Given that we already had Alphafold... And we already had a big database of proteins... Running Alphafold on that database seems... unremarkable?
Was it a massive amount of computation that is inaccessible to anyone else? Is there a good reason to run it on the whole database, not just the handful of proteins you want to investigate?
To me the announcement is a bit like saying "we've run prime number analysis on every phone number in the united states!". Great... anyone could have done that... And nobody has done it yet because it wasn't super important to anyone.
"ML model predicts data from the training set" doesn't make a very good headline does it?
edit: wrote it in a sarcastic way, but I would love to understand if that's what it actually is or if there is an actual difference between this and what AlphaFold does.
It was indeed a huge amount of computation. On Colab it takes about 2-3 hours to fold a single protein. So the resources required to fold 200 million is far beyond what most organizations have. Just as importantly, making the results easy to search and download will really impact a lot of biology.
I tried looking up some interesting enzymes involved in various industrial approaches to carbon capture and sequestration. AlphaFold has uploaded a lot of these to the UniProt database. Compare and contrast, for a carbonic anhydrase enzyme (catalyzes the H2O + CO2 <-> H3CO- + H+ reaction in a thermophilic bacterium):
X-ray crystal structure uploaded to UniProt database (this is a trimer, i.e. the crystal unit contains 3 copies of the protein, while the AlphaFold model is the single protein):
One thing to notice is that the X-ray data (structure from 2000) contains a lot more information than the Alpha model, such as location of the metal-binding active site. There's also a fair amount of uncertainty about one of the helix elements in the AlphaFold model.
However, structural protein biochemistry is a very complicated field. Take a look at this (full open access) paper as an example, which uses a variety of modern computational techniques:
"(2021) In Silico Investigation of Potential Applications of Gamma Carbonic Anhydrases as Catalysts of CO2 Biomineralization Processes: A Visit to the Thermophilic Bacteria Persephonella hydrogeniphila, Persephonella marina, Thermosulfidibacter takaii, and Thermus thermophilus"

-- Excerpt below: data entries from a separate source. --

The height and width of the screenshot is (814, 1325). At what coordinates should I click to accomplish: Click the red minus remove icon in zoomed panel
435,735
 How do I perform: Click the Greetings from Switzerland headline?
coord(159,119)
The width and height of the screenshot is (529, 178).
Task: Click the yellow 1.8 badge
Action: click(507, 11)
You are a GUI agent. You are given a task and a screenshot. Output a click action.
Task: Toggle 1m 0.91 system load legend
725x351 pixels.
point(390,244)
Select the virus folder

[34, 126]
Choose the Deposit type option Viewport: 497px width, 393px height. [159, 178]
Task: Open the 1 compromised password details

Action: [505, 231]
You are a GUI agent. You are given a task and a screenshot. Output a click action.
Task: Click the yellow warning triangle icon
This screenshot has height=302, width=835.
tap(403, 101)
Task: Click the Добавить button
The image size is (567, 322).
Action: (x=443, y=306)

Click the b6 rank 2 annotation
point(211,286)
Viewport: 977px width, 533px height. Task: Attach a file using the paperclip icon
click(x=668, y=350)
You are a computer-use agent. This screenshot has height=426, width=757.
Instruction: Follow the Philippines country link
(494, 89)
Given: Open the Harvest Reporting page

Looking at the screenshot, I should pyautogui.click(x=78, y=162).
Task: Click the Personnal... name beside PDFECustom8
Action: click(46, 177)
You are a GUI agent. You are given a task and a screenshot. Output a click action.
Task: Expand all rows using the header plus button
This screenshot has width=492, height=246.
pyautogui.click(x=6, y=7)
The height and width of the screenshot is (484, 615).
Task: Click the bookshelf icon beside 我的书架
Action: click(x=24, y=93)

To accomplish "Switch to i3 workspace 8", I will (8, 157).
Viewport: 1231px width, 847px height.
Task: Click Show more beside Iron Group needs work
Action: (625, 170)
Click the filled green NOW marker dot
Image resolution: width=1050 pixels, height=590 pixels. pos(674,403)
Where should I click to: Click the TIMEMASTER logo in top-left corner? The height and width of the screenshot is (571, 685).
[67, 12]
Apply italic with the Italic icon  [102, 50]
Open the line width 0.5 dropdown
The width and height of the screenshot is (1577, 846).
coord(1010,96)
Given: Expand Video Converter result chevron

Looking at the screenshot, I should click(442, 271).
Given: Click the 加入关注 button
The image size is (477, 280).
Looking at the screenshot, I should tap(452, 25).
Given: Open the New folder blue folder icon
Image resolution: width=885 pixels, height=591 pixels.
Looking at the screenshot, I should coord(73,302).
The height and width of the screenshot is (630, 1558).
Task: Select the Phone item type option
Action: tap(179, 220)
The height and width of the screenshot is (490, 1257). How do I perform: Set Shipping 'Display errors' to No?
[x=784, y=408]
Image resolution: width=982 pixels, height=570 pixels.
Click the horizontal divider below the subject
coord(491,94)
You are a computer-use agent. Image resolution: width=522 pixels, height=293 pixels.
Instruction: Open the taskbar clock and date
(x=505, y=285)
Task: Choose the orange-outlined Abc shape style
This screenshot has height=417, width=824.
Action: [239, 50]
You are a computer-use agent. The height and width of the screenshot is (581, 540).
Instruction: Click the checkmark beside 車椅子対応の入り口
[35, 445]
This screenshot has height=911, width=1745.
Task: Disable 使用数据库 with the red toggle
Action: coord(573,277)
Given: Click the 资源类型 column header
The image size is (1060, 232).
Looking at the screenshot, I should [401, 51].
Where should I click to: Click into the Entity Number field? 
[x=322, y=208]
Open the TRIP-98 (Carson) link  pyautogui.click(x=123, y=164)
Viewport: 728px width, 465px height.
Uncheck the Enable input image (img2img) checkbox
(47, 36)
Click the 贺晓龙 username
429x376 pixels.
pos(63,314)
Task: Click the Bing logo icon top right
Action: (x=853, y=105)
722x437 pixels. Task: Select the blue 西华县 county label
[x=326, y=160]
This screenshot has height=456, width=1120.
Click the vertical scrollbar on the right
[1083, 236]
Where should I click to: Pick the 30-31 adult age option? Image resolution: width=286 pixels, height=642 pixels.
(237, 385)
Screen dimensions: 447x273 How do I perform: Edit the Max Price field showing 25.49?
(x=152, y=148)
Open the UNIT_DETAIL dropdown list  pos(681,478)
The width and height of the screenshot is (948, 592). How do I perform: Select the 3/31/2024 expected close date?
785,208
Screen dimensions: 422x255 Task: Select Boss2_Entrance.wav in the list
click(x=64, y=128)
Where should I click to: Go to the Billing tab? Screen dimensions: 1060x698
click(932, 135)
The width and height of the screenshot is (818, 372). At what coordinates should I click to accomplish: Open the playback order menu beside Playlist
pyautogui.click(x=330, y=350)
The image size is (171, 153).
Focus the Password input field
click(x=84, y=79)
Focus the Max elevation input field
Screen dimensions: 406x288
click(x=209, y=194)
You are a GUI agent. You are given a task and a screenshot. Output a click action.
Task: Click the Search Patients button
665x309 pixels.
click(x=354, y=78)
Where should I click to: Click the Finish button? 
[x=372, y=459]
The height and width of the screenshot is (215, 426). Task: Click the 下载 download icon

> "All γ-CAs are structurally similar, adopting a homo-trimeric architecture dominated by β-sheets and an α-helical C-terminal. These CAs are only functional in their trimeric form because each active site is located between two monomers, with two coordinating residues coming from one monomer and the third from the neighboring one."
I'm guessing AlphaFold will be used more as a primary tool for getting a rough idea of the structure of unknown sequences and that X-ray crystallization and NMR dynamics methods for understanding the details, particularly when it comes to catalytic proteins, will continue to be absolutely necessary techniques, along with a wide variety of other computational techniques like molecular dynamics simulations, etc.
This is really more of a tool that allows researchers to take protein sequences and get pretty good predictions of what the crystallized protein will look like. It might be an aid to crystallization as well as you can look at crystallization conditions of similar proteins. However, claims that real-world data is no longer needed are certainly overblown.
Another issue is that a complete analysis of a protein's function, particularly catalytic proteins, requuires that you understand their dynamics, which are not reflected in static protein crystals. Other methods like NMR are used for that purpose.
If I had to take a guess I'd say that in the past it took a ton of work to record and catalog just a small number of these and now they can brute force find and record them so quickly that it makes the past efforts look like a waste of time.
Although I suspect that this new thing wouldn't have been possible without the old thing.